Nearly every paper I’ve ever written includes a sentence something like this: “All statistical analyses were conducted in SAS version 8.02 (SAS Institute Inc., Cary, NC)*  But I’m not quite sure why.

Why might any procedural detail get mentioned in the Methods?  There are several answers to that, with the most common being:

  1. because it allows someone else to replicate our experiment;
  2. because it establishes authority of work that’s the credible product of an authentic scientist; or
  3. because it helps the reader understand the Results.

(There’s a 400-year history of hair-rending and teeth-gnashing over which of these matters most, and there’s a good case that we don’t act consistently with our beliefs about this.  I’ve explored the issue in an older blog post and in more depth in The Scientist’s Guide to Writing.)

Let’s apply these criteria. There’s a good reason you’ve never seen this sentence in a paper:

Data were recorded with a PentelTM #2 0.5 mm mechanical pencil on quad-ruled 8.5 × 11” Rite-in-the-RainTM paper.

Knowing this doesn’t meaningfully help someone replicate your experiment (although drawing a clear line under the list of details that are needed to “replicate” points out how peculiar our discourse can get around replication).  It won’t persuade anyone that our work should have authority, and it won’t help the reader understand the Results. So we keep these details to ourselves**.

How does our stats-software sentence fit with these possibilities?

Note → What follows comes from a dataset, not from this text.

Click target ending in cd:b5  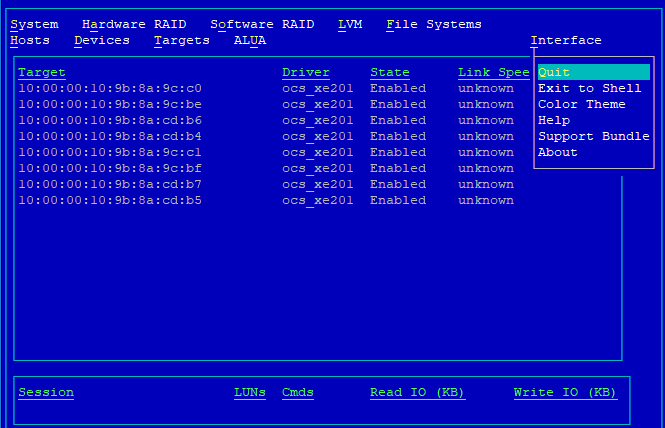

It certainly doesn’t help the reader understand the Results: a 2-way ANOVA is a 2-way ANOVA, whether it’s executed in R, SAS, SPSS, or (gasp) Excel.  There are probably readers for which it can help establish authority – but there shouldn’t be.  These readers are the people who believe that if you aren’t using R (for example), you’re not an authentic scientist.  I hope we can all agree that nobody should believe this***.  Finally, what about replication?  This point is a little more nuanced, so let’s think about it a bit.

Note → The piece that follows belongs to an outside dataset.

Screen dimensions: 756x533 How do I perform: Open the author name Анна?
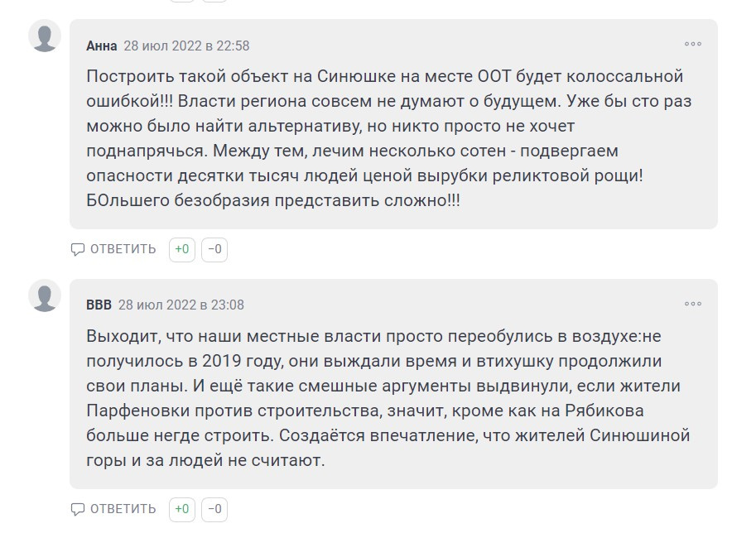(x=101, y=46)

If I ran some “standard stats”, like a 2-way ANOVA, a principal components analysis, or a logistic regression, then you don’t need to know which software package I used in order to replicate my work.  Standard stats are like pencils and paper: I use them, but you don’t care that I did; if you want to replicate what I did, you’ll use your own and it won’t make any difference.  “Exotic stats” are different.  If I ran “exotic stats”, perhaps I invented a new test, or used a method recently published for which there remains some doubt about its performance or even correctness – BiSSE-class models, for example. Here someone really might get different answers using one R package versus another (for example); and so we really do need to report the stats software we used.  (By the way, one mark of good experimental design is that it puts the weight as much as possible on the simplest, and thus most standard, stats.)  Where’s the line between standard stats and exotic stats?  Ah, that’s a bit tricky – but we make judgements like this all the time with respect to other methods.  Does it matter what our vials were made of?  No, if we’re storing insect specimens for morphological measurement; but yes, if we’re storing them for analysis of cuticular hydrocarbons.  We’re smart; authors can decide, reviewers can question, and we can get this right.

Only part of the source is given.